RPA is a system that uses robots to improve the efficiency of a task. Historically, RPA has been used for mundane and redundant tasks that require zero human intelligence and zero creative input to execute. Tasks such as:

– Paperwork

– Record keeping

– Payroll

– Data entry

– Scraping of data

As a result of automating these tasks, the way a business operates changes. Robots never get tired or make mistakes leading to increased efficiency and revenues. The business can scale as employees who have been freed from mundane tasks find ways to innovate.

Functionality Between RPA And Macros

Macros have similar features to RPA. Like RPA, macros are convenient. At the push of a button, macros execute tasks and increase productivity for a range of tasks. Like RPA, macros can create:

– tables

– tabulate data

– record actions

Essentially, either tool can be used to manage data quickly.

Functionality Differences Between RPA And Macros

RPA is a platform that uses RPA bots to automate similar activities that employees do when using Excel spreadsheets. Comparatively, Excel is a data management tool that is used to manage data for a variety of business purposes.

Level Of Automation

RPA: Enterprise-level automation

Macro: Personal automation

Level Of Administration

RPA: Easy administration

Macro: Manual macros administration

Software Integration

RPA: Adaptable to any software

Macro: Designed to work within one platform

Implementation Speed

RPA: Average implementation speed

Macro: Quick implementation but requires constant modification

Automation

RPA: RPA is fully automated. It decreases the probability of human error in completing mundane tasks and runs automatically. 

Macros: Macros are partially automated. Macros require some programming skills to automate and execute basic computing chores saving users time for higher value add tasks. Because macros require programming, they can be altered by a few select individuals. In contrast, RPA can be altered by the person at hand in the task making it more flexible and empowering to use for employees.

Application Integration

RPA: RPA Can be Linked To Other Applications.

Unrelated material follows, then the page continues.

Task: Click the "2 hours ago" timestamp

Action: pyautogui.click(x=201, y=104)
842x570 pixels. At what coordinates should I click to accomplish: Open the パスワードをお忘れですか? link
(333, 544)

Macros: Macros Can’t Be Linked Outside of Microsoft office. It is difficult to connect macros with applications outside of the Microsoft Office suite. Therefore, RPA enables businesses to automate a broader range of tasks within a particular workflow.

Conclusion

Automation supports human capabilities in the workplace. Soon enough all enterprises around the world will adapt to automation and become smarter in the way they allocate human intelligence. Macros became popular in the workplace with the Microsoft Office suite and require programming to manage data. RPA is a more recent automation development that creates a digital workforce to enhance productivity.